化け猫は斯く語りき
7.『青い血』
探偵屋との暮らしも三年になろうとしていた。秋から冬へと移ろい行く季節の狭間で、探偵屋は仕事もなく毎日を珈琲と新聞と煙草とで怠惰にやり過ごしておった。
探偵屋は書斎と言い張って憚らぬ雑然とした小部屋の中央に鎮座する巨大な机に組んだ足を乗せ昼寝をしている。
「暇だな」
吾輩も机の上に在る陽だまりで一眠り頂こうと考えて飛び乗った折、眠りに落ちておる筈の探偵屋の口が開いたのである。吾輩は起きておったのかと驚くよりも息が在ったのかという安息を覚えたのである。

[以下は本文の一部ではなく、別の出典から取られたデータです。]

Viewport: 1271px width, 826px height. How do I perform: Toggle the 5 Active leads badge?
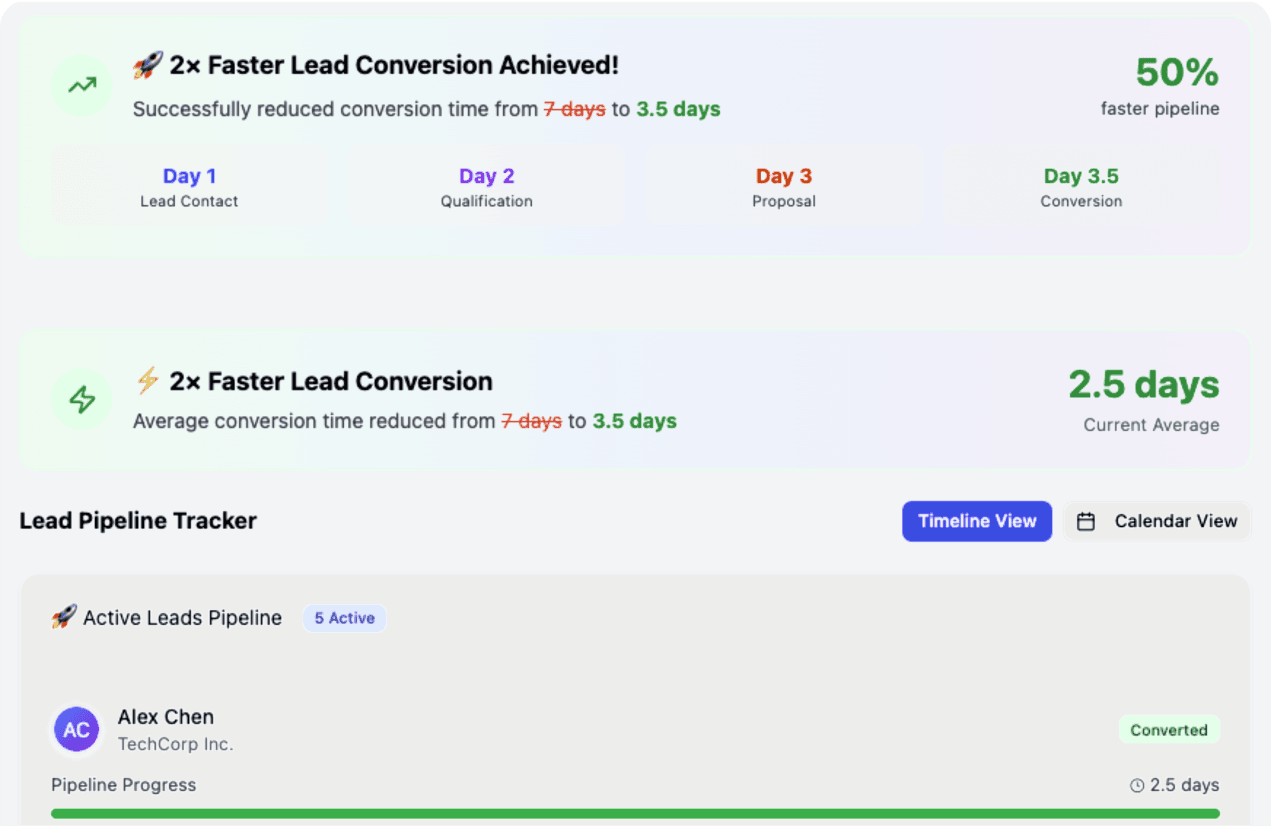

その後は鼾を掻くのみで夢の中に於いても仕事に有りつけておらぬのかという考えに至ったものである。余りにも憐れであり不憫に思ったから、ここは一つ腹にでも飛び乗って現世(うつしよ)に呼び戻してやろうと体勢を変えるまではしたのであるが、よくよく考えれば目覚めたところで仕事は無いのであるから、そのままにしておいた。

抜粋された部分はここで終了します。